• [Task]:
The required output is the exact run of lines from the one bearing "Task: Click the Account Type column header" through the final line of the listing below, with the pictures removed.

• [Records supplied]:

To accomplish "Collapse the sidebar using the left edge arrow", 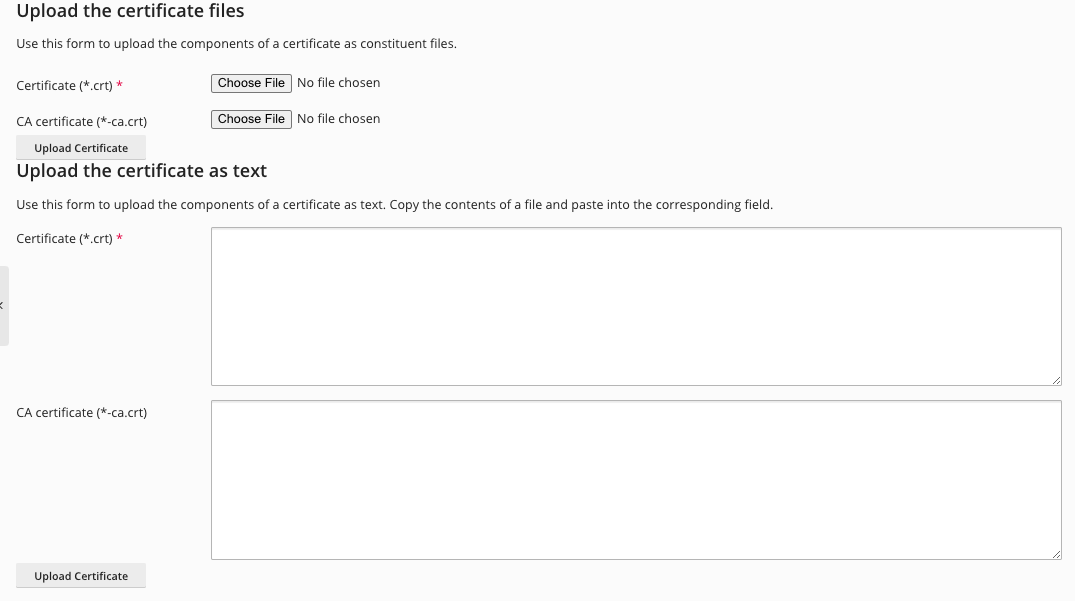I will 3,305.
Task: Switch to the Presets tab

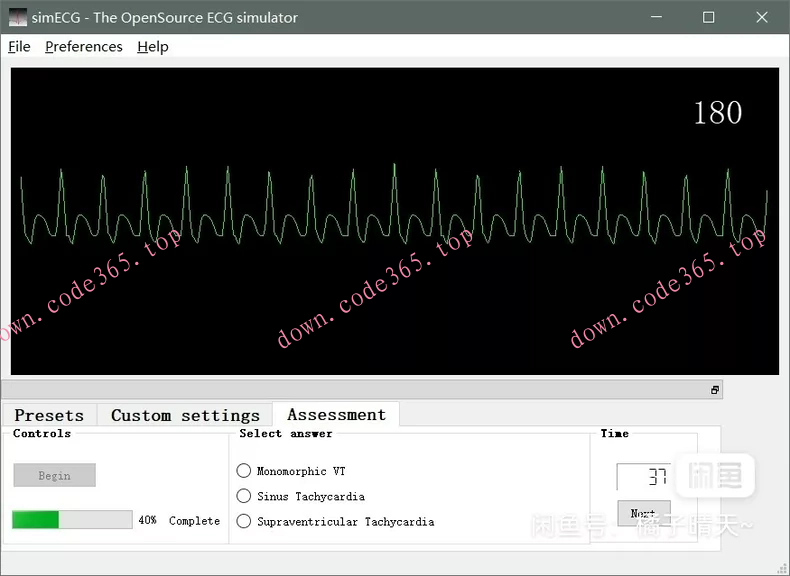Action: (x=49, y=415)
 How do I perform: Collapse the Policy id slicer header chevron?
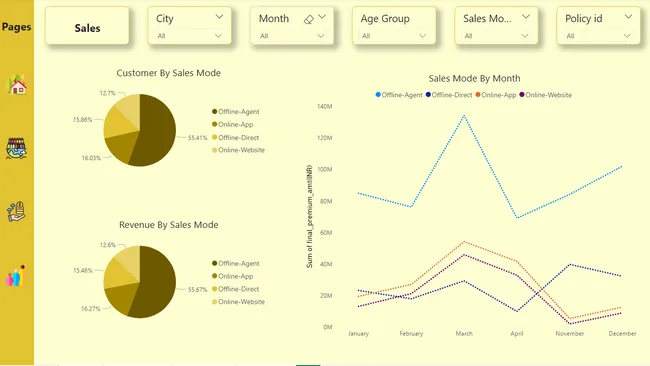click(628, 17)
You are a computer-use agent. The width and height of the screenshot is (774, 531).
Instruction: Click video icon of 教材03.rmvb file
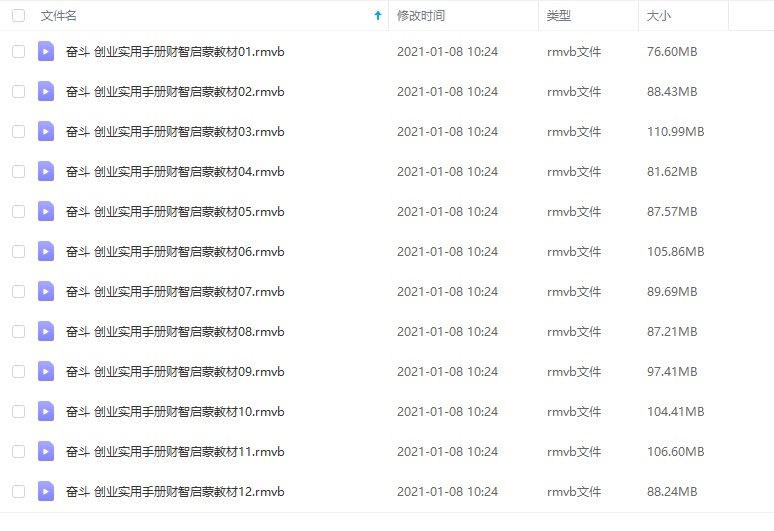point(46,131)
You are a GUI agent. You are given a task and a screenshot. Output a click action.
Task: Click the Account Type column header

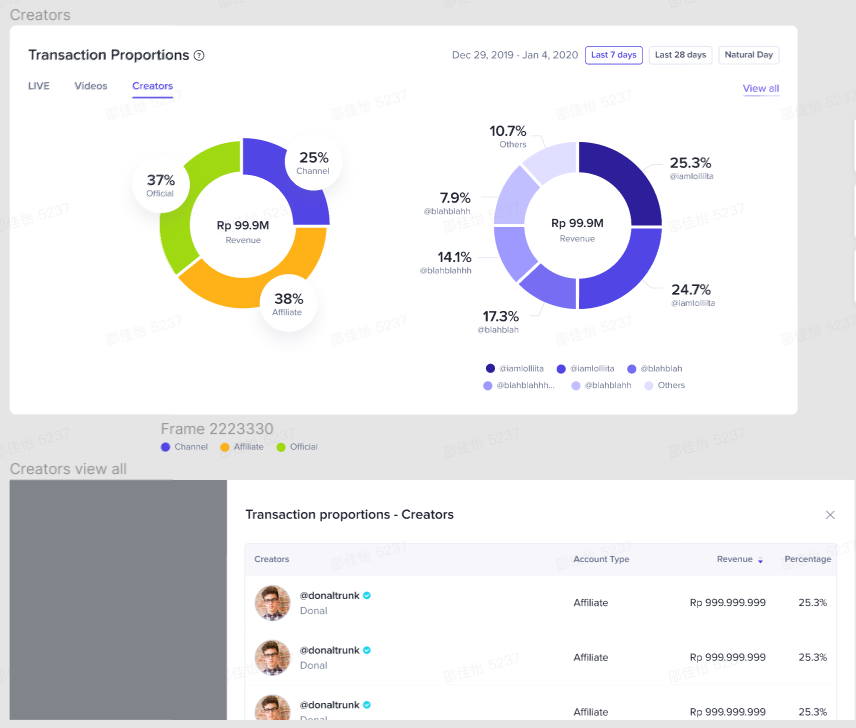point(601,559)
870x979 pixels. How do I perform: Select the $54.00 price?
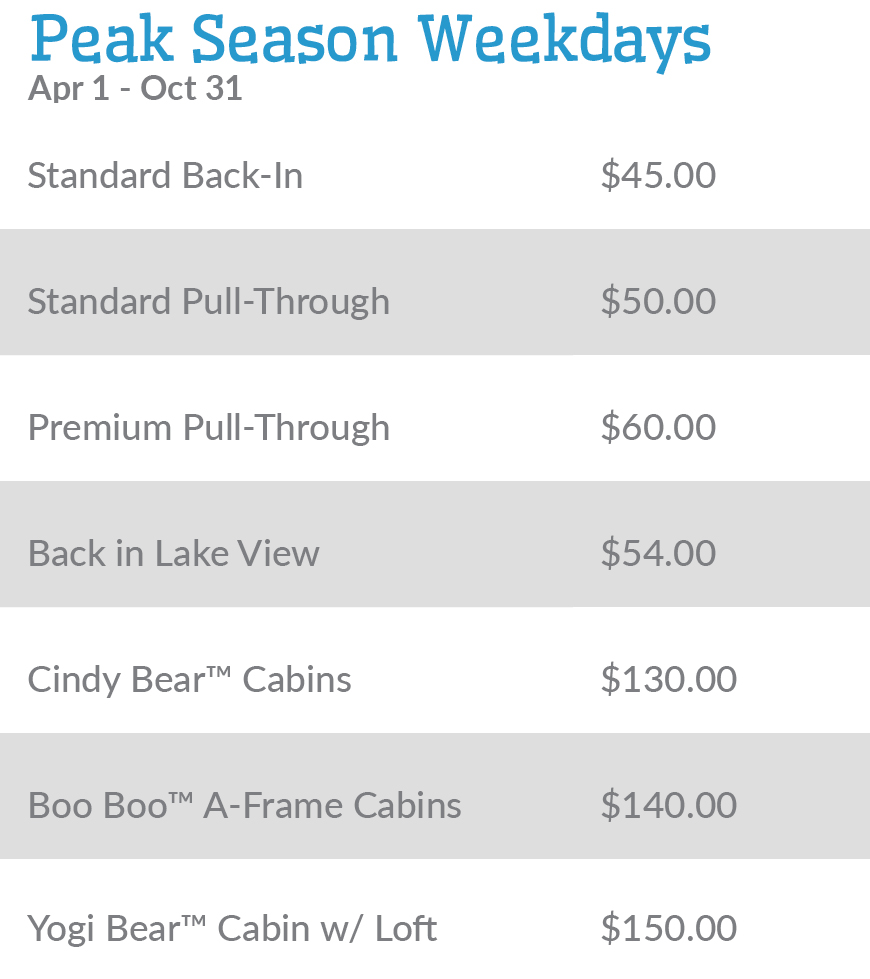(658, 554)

• [Exercise output]:
Task: Click the Account Type column header

point(601,559)
870x979 pixels. How do I perform: Select the $54.00 price?
(658, 554)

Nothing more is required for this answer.